All too often I hear from people that they tried meditation but failed.
I hate the idea that people are left with a feeling of failure. Or that meditation becomes one more thing on the list of things they feel they should be doing.
After all, these are natural states that you’re tuning into. You’re just learning to use them and tune into them in more profound ways that deepen and optimize your life experience.
At least that’s how it should be.
That brings me to a discussion of Meditation on the Breath.
Meditation on the Breath is thousands of years old. As I’ve heard it, it was a meditation given to young monks. They were told to go and practice it and, possibly, after many lifetimes, they might achieve enlightenment.
Today, it’s probably the most common meditation associated with corporate mindfulness.
But there are some potential drawbacks to be aware of.
Meditation on the Breath can be a very mental practice. That may have worked well for the young monks. They didn’t have years and years of western education that made them left brain dominant.
While Meditation on the Breath can help you learn to keep your mind focused, it can also, depending on how it’s practiced, keep you in your head.
Most people turn to meditation as an antidote to wanting to get out of their heads.
Tips for Anxiety or a Churning Mind
If you’re feeling anxious or as though your thoughts are too wound up, then you may struggle to relax during Meditation on the Breath. That doesn’t mean that you’re failing at meditation. That means that you might have a more valuable experience using a different form that would better help you with what you’re dealing with in the moment.

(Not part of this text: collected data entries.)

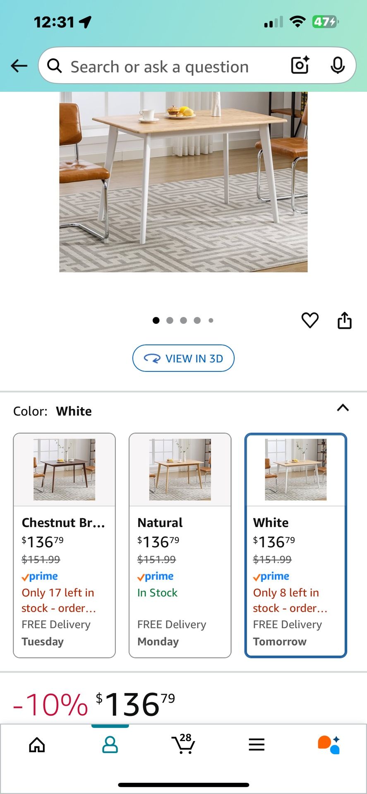Tap the microphone voice search icon

tap(338, 65)
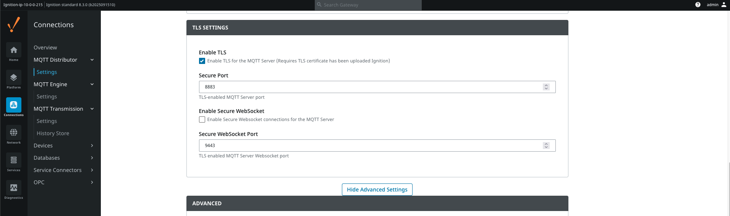
Task: Click the Search Gateway field
Action: click(x=369, y=5)
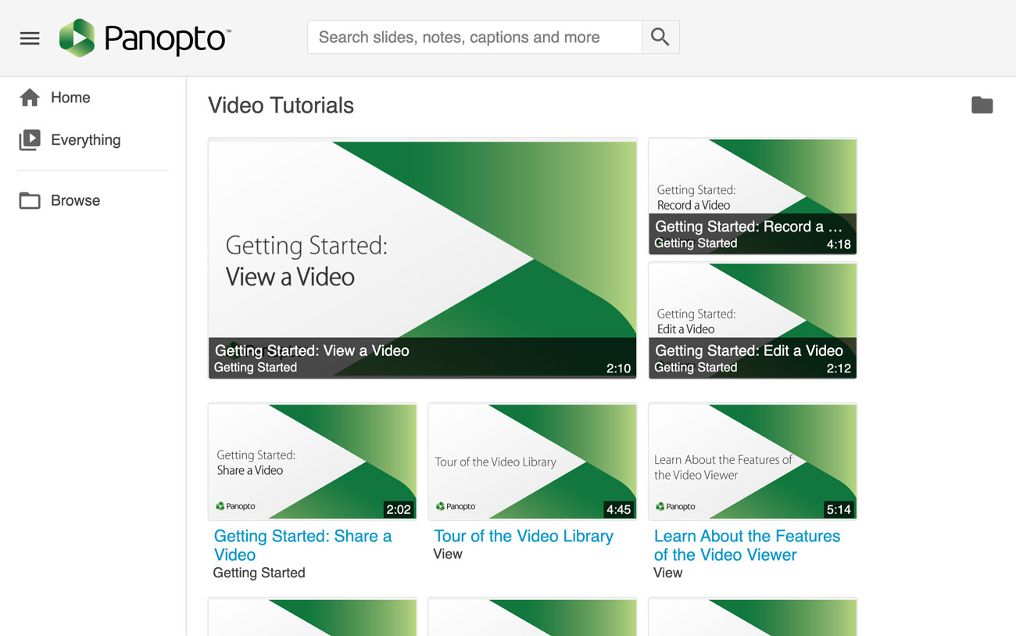
Task: Expand Browse in the sidebar
Action: [75, 201]
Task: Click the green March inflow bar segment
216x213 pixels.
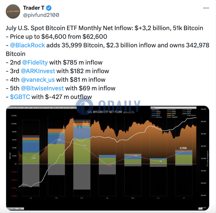Action: click(82, 151)
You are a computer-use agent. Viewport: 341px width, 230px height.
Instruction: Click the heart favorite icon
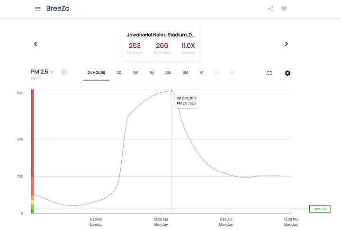(284, 9)

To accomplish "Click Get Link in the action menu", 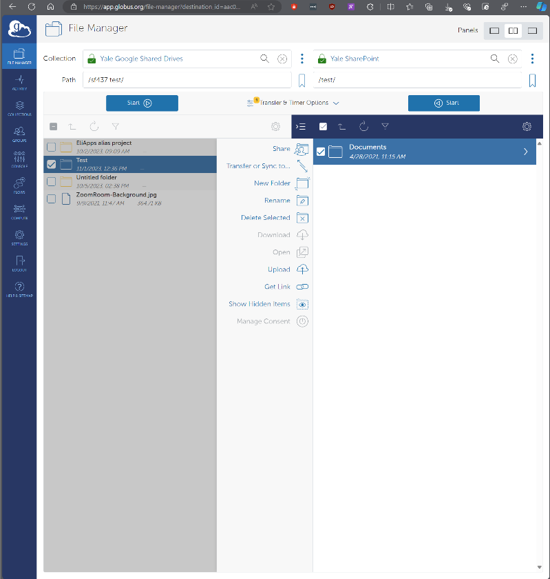I will (277, 287).
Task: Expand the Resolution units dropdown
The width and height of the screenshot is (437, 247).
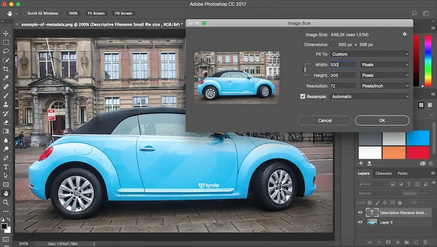Action: (384, 86)
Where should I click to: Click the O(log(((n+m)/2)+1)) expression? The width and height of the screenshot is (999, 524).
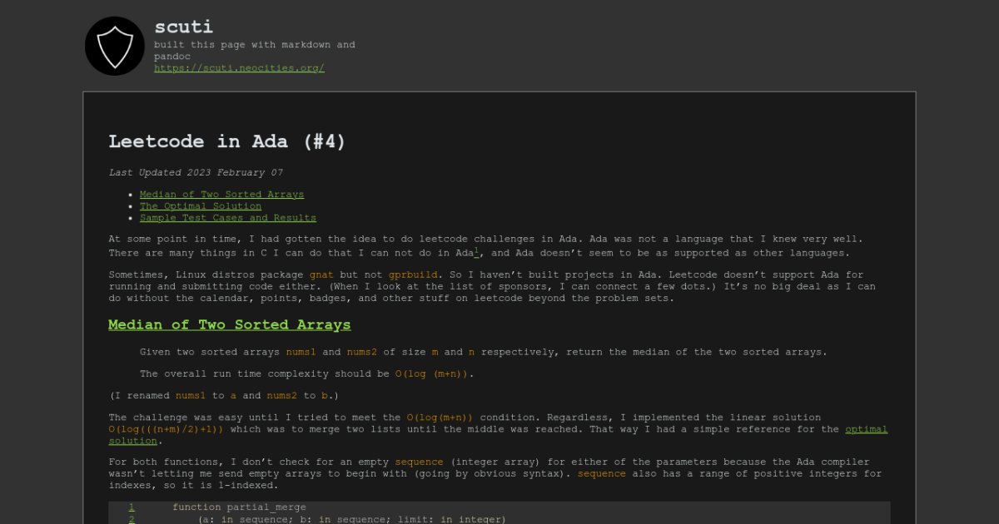click(x=167, y=429)
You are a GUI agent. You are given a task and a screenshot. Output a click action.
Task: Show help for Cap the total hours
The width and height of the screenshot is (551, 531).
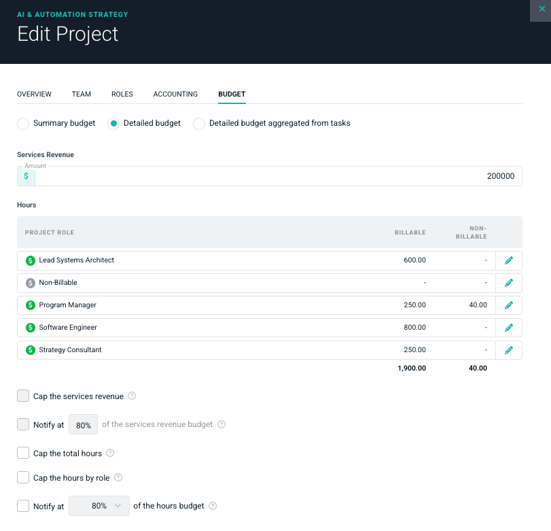pos(110,453)
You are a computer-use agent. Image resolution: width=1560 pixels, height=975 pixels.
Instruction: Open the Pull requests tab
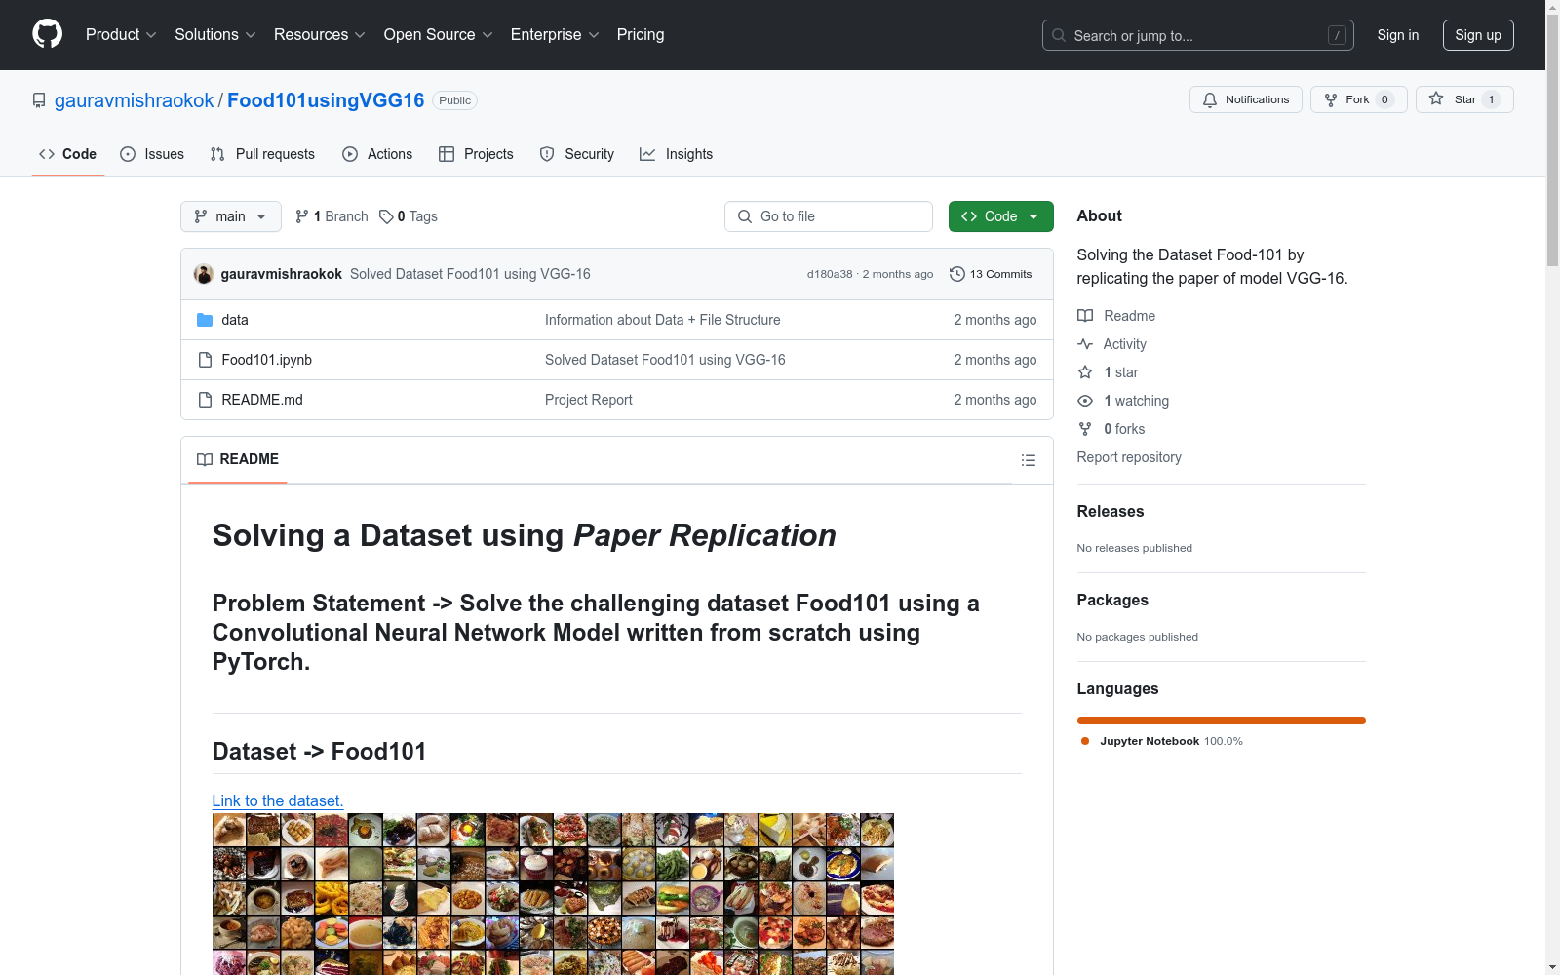pos(262,154)
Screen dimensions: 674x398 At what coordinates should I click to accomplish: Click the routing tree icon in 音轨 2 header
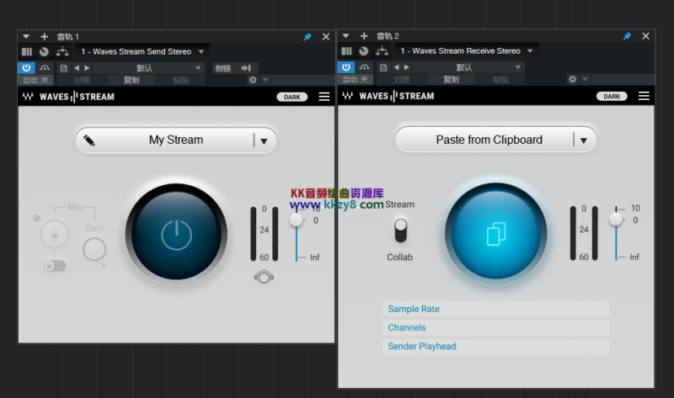pyautogui.click(x=382, y=51)
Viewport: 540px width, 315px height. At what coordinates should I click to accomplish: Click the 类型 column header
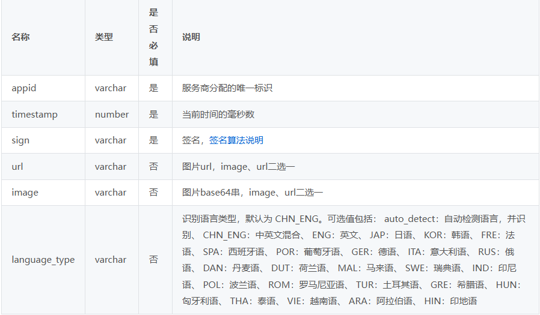click(103, 37)
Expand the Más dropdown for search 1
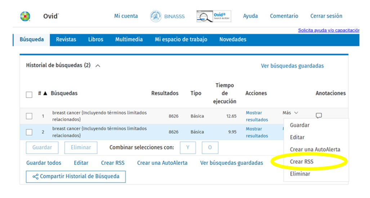This screenshot has height=198, width=370. (290, 113)
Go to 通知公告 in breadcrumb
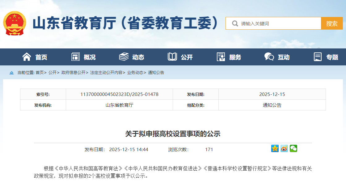 pyautogui.click(x=156, y=73)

If you’re anxious or too wound up, what you need is a practice that gets you back in your body versus being in your head.
Instead of watching your breath with your mind, you can notice how you experience it in your body. Where do you feel it? How do you experience it? Do you feel your lungs or your belly fill with air? Do you feel the soft brush of air passing by your nostrils?
Dropping into your experience of the breath can deepen your meditation and get you out of your head.
Shallow Breathing = Stress
Although the idea of Meditation on the Breath is to notice the breath without changing it, if you’re breathing into your chest and not more deeply into your diaphragm or belly, you’ll find it difficult to relax because that shallow breathing signals the body that you’re under stress. So, as you begin, you may want to take a few deep breaths into your belly or diaphragm and then let the breath go.
Besides Meditation on the Breath being challenging when thoughts and emotions are swirling high, this meditation may not take you into a deep brain state.
Most often, you’ll be in alpha brain state while doing Meditation on the Breath, at least until you’re quite practiced. If you’re interested in a deeper meditation, then look for something that gets you into theta brain state. This is the state that feels deeply restful to the brain and what many people associate with a deep meditative state.
Meditation is an umbrella term for a bunch of different practices. Find the ones that suit you and create the outcomes you’re seeking. It should feel so good that you miss it if you don’t do it, rather then it being something else on your to-do list.